We retrospectively analyzed the frequency and clinical impact of WT1 mutations in 220 newly diagnosed AML patients with CEBPA mutations(CEBPA). Chromosome karyotype analysis was performed by R or G banding method and further confirmed either by fluorescence in situ hybridization (FISH) and/or by multiple reverse transcription polymerase chain reaction (multiple RT-PCR). Mutations were detected with a panel of 112mutational genes using next-generation sequencing (NGS).
Overall, 30 WT1 mutations were detected in 29 of the 220 CEBPA AML patients (13.18%) screened. These mutations clustered overwhelmingly in exon 7 (=16). WT1 mutations were found to be significantly more frequent in AML patients with double-mutated CEBPA (CEBPA) than in AML patients with single-mutated CEBPA (17.36%. 8.08%, = 0.043). Among WT1-mutated patients, the most common co-mutation was FLT3-ITD (n = 7, 24.14%), followed by NRAS (n = 5, 17.24%), CSF3R (n = 4, 13.79%), GATA2 (n = 4, 13.79%), and KIT (n = 4, 13.79%). The most frequent functional pathway was signaling pathways inas many as 62.07% of cases. Notably,the concomitant mutations in epigenetic regulatorswere inversely correlated with WT1 mutations(= 0.003). CEBPA AML patients with WT1 mutations had inferior relapse-free survival, event-free survival and overall survival compared with patients CEBPA AML without WT1 mutations (= 0.002, 0.004, and 0.010, respectively).
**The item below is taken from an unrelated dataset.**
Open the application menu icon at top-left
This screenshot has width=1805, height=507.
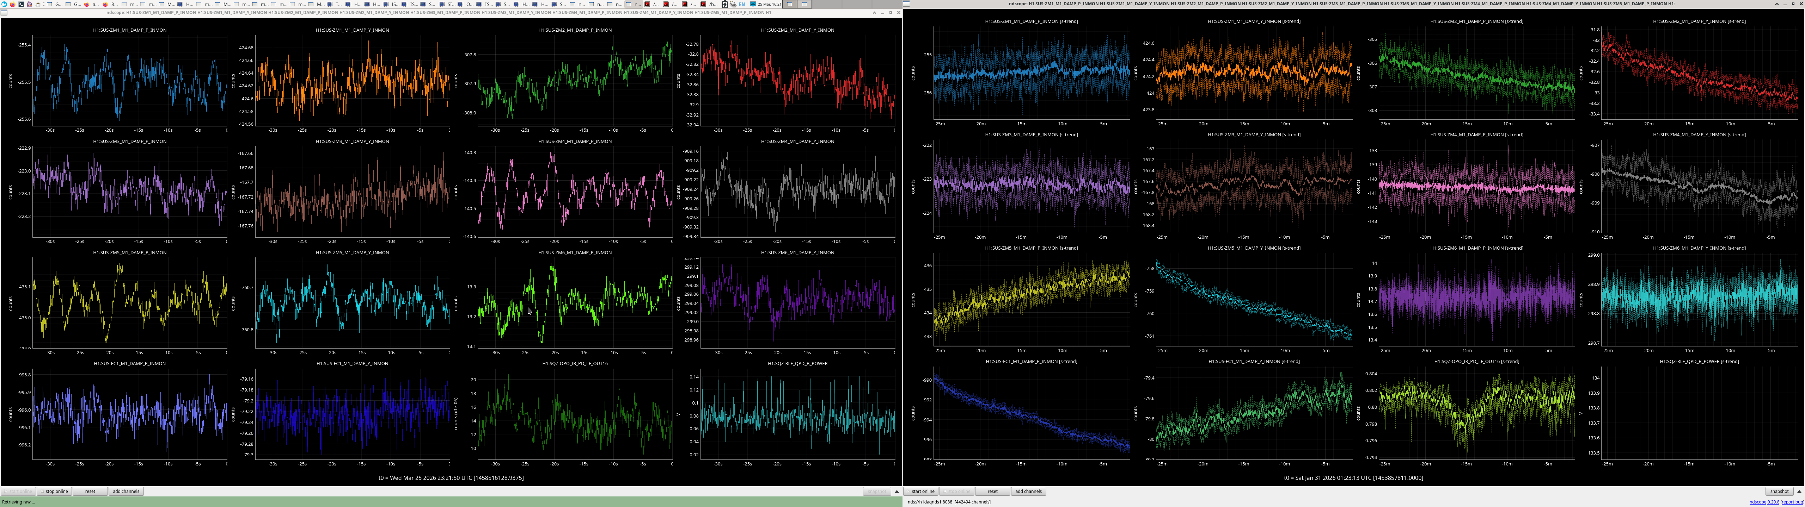(4, 4)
Our data showed that WT1 mutations are frequently identified in CEBPA AML, especially in CEBPA AML. CEBPA AML patients with WT1 mutations show distinct spectrum of comutations. In the context of CEBPA AML, WT1 mutations predict a poor prognosis.
几项研究已经证实,WT1 基因的突变发生在成人急性髓系白血病(AML)中。然而,关于 CEBPA AML 中 WT1 突变的发生率及其影响的数据很少。
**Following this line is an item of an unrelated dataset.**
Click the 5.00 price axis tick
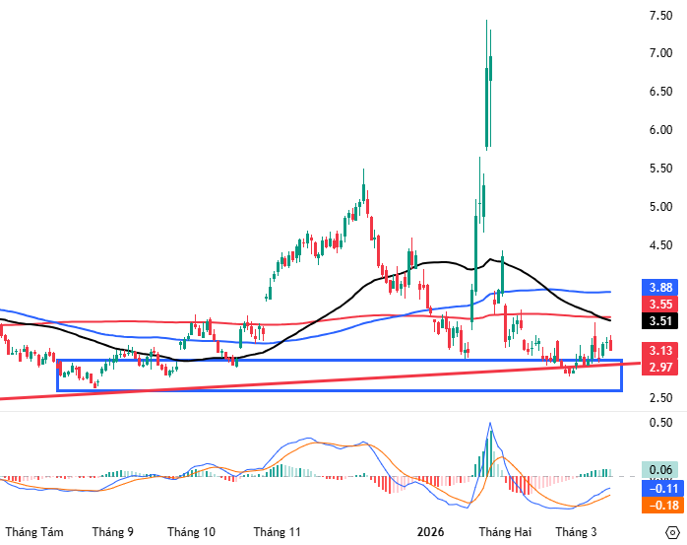The width and height of the screenshot is (687, 545). click(660, 207)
我们回顾性分析了 220 例新诊断的 CEBPA 突变(CEBPA)AML 患者中 WT1 突变的频率和临床影响。染色体核型分析采用 R 或 G 带法,进一步通过荧光原位杂交(FISH)和/或多重逆转录聚合酶链反应(多重 RT-PCR)进行确认。使用下一代测序(NGS)对 112 个突变基因进行突变检测。
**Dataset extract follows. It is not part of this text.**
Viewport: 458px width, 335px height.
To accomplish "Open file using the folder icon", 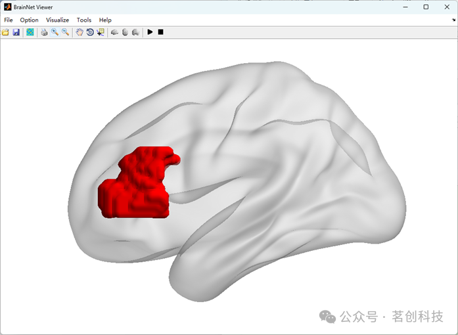I will click(x=5, y=32).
在 220 例 CEBPA AML 患者中,共筛选出 29 例(13.18%)WT1 突变。这些突变主要聚集在第 7 外显子(=16)。WT1 突变在双突变 CEBPA(CEBPA)AML 患者中明显比单突变 CEBPA(CEBPA)AML 患者更为常见(17.36%、8.08%,=0.043)。在 WT1 突变患者中,最常见的共突变是 FLT3-ITD(n=7,24.14%),其次是 NRAS(n=5,17.24%)、CSF3R(n=4,13.79%)、GATA2(n=4,13.79%)和 KIT(n=4,13.79%)。信号通路是最常见的功能途径,占比高达 62.07%。值得注意的是,表观遗传调节剂的共突变与 WT1 突变呈负相关(=0.003)。与无 WT1 突变的 CEBPA AML 患者相比,CEBPA AML 患者伴 WT1 突变的患者无复发生存率、无事件生存率和总生存率均较差(=0.002、0.004 和 0.010)。
我们的数据表明,WT1 突变在 CEBPA AML 中经常发生,尤其是在 CEBPA AML 中。伴有 WT1 突变的 CEBPA AML 患者具有独特的共突变谱。在 CEBPA AML 中,WT1 突变预示着预后不良。